UI Act is a Computer Use/GUI agent software that works alongside you on your Linux desktop. Just press CTRL + Space
, type your prompt and the agent will kick off — using its own mouse and keyboard . Have a look:
Screencast.From.2025-08-26.20-03-49.webm
This way, you can still continue working as the agent doesn't hog your mouse. Yet, it allows for a seamless agent handoff as it's working directly in your desktop environment! It works by using Multi-Pointer X (MPX), a feature for having multiple mouse pointers in the X windowing system. UI Act is completely free and open source (Apache License 2.0), and you stay in control of your data by providing your own API key. Currently UI Act supports Anthropic as Computer Use backend.
Note: Looking for UI Act the model (an early computer use model)? It has been moved here
UI Act currently only runs on Ubuntu Desktop 24.04 and later, and is distributed as a debian package. Run this in a terminal to set it up:
# Download and install deb package file
curl -s https://api.github.com/repos/TobiasNorlund/ui-act/releases/latest \
| jq -r '.assets[] | select(.name | endswith(".deb")) | .browser_download_url' \
| xargs wget
sudo apt install ./ui-act_*.deb
# Add your user to the "input" group.

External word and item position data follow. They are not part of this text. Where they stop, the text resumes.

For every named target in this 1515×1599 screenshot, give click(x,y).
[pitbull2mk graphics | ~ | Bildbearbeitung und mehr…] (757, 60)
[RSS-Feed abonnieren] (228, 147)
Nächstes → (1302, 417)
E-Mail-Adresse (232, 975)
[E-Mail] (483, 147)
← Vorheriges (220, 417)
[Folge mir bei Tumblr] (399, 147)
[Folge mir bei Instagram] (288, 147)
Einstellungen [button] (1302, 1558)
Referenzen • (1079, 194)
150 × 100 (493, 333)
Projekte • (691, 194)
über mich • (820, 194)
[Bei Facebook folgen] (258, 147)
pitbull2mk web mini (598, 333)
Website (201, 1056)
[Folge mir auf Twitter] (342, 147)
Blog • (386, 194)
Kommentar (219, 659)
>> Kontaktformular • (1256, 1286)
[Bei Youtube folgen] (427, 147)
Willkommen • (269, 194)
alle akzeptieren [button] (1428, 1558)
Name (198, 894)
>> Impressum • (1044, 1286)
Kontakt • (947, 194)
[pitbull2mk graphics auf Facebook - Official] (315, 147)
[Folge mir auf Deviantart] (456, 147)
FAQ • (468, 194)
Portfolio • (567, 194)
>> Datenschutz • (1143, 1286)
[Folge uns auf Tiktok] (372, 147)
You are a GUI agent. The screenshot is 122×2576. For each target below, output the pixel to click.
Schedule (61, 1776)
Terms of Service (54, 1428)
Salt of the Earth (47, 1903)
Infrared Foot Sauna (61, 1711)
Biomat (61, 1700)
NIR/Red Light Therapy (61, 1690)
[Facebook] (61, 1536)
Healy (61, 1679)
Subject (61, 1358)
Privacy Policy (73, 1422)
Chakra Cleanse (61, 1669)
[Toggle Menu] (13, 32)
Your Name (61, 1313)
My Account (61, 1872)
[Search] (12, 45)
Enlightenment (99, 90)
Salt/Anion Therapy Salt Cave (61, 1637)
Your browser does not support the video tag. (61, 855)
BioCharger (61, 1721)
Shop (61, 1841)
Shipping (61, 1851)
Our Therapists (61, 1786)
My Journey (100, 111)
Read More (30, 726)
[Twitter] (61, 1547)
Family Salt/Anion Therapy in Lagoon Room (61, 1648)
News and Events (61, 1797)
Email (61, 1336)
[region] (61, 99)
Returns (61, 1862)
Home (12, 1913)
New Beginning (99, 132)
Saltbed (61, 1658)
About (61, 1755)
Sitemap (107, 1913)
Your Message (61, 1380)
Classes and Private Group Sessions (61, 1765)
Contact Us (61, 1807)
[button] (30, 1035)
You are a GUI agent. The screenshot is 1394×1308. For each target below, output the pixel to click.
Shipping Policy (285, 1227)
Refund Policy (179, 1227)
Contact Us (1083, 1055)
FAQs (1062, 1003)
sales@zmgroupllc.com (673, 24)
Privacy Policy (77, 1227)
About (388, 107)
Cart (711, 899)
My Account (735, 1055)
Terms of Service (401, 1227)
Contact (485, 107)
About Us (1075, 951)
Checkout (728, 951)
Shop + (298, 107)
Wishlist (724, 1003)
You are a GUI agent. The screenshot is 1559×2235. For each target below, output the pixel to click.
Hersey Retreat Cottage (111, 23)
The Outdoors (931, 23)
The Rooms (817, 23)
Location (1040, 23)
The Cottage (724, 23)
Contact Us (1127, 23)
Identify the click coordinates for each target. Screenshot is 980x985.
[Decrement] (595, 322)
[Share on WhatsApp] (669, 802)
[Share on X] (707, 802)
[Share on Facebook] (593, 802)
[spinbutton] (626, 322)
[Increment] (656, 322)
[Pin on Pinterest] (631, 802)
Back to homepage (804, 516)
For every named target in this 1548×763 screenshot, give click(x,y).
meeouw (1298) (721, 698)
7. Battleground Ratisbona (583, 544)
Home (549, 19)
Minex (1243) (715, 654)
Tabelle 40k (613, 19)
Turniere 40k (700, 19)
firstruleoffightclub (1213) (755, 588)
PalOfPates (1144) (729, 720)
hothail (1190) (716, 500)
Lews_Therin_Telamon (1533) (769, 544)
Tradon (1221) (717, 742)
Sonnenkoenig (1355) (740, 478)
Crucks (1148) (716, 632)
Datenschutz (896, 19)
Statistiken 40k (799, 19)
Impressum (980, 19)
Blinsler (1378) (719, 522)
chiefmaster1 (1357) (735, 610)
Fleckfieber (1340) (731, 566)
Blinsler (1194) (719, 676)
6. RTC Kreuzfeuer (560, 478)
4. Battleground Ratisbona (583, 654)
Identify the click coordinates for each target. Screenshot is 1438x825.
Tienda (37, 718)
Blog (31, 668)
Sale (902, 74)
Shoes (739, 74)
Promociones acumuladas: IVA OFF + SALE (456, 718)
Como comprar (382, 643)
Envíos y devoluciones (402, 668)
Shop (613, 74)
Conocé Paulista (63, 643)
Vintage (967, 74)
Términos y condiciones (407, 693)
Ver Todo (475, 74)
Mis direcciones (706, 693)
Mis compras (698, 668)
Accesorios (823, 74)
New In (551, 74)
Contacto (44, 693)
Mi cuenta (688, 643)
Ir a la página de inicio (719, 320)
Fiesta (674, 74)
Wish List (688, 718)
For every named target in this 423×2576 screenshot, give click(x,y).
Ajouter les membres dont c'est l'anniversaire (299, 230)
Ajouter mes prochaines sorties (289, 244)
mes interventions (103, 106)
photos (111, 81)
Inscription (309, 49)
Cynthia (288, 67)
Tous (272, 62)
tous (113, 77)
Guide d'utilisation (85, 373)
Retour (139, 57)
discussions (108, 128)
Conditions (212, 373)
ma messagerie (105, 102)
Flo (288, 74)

This is necessary for your user to be able to create and use UInput devices
sudo usermod -aG input $USER
Now log out and log back in again for the changes to take effect. Then run:
# Enable UI Act GNOME extension
gnome-extensions enable [email protected]
# Open settings and add your Anthropic API key in the settings window
gnome-extensions prefs [email protected]
You are now set up to use UI Act! Try press CTRL + Space
and kick off a prompt!
Note: You will need to run your session using X11, not Wayland. Check what your're running with echo $XDG_SESSION_TYPE
. To switch, log out and on the login screen, click on your username to activate the password field. Click the gear icon in the bottom right corner and select "Ubuntu on Xorg" before logging in.
The package installs a CLI tool ui-act
that runs the agent, and a GNOME extension to quickly launch agents in GNOME.
The ui-act
command support running a GUI agent across the full desktop, or in a "single window" mode. In single window mode, the agent only gets screenshots and can only act in this window. To ensure the window is not obstructed, it is set to "Always on top" for as long as the agent runs.
ui-act [--window <window_id>] [--no-telemetry] [--help] <prompt>
--window <window_id>
- (optional) If provided an X window id (obtainable via e.g.xwininfo
), run in "single window" mode.--no-telemetry
- Anonymous usage statistics is sent for improving UI Act, but you can opt-out by providing this flag. No user data (prompts, screenshots or api keys) is sent. See for yourself in the code.prompt
- A string like "In the open browser, go to Amazon and find me some Ray-Ban Meta Glasses"
When starting an agent, two things happen: 1) a new xinput master is created behind the scenes (check it with watch xinput
while running the agent). 2) Virtual (UInput) mouse and keyboard devices are created and attached to the xinput master, through which the agent can act.
As the agent acts, its reasoning and steps are printed in the output, and if it needs clarifications or finishes, the user is prompted for additional input.
The agent can be interrupted by pressing CTRL+C
in the terminal.
Note: As of now, the created xinput master device remains even after the agent exits (though the pointer is moved to the bottom right corner of the screen). This is due to some applications crashing upon removal of it. However, other applications (e.g. Chrome) have been noted to stop receiving keyboard input when the xinput master is kept. To fix this, simply remove the xinput master manually:
master_id=$(xinput list | grep "UI Act pointer" | grep -o 'id=[0-9]*' | cut -d= -f2)
xinput remove-master $master_id
When enabled, the GNOME extension adds a clickable icon to the top panel and hot keys (CTRL + Space
) for launching UI Act (in single-window mode only as of now).
AI is today dramatically boosting productivity for programmers, but its potential extends far beyond coding. Computer Use has immense potential to empower knowledge workers in other fields, but hinges on delivering an exceptional user experience and ensuring such agents are intelligent, safe, and reliable.
Much still remains, but here is a short list of what's being planned for UI Act (contributions are welcome!):
- Add a lovable UI for monitoring and interacting with the agent
- Support additional models (Open AI, self hosting etc.)
- Allow for context engineering to improve agent reliability
- Extend single-window mode to multi-window mode
- Allow running agent in the background via Xephyr
- Add guardrails
- Got ideas? Awesome! Create an Issue and tag as enhancement
We'd love to hear your feedback. Please let us know about potential problems, bugs or suggestions for improvement your experience by creating in Issue and tag it accordingly.
Contributions to UI Act are very welcome! The process is simple:
- Start by creating an Issue for what you would like to do and express your interest in implementing it.
- Fork the repo, add a branch for your changes and submit a Pull Request.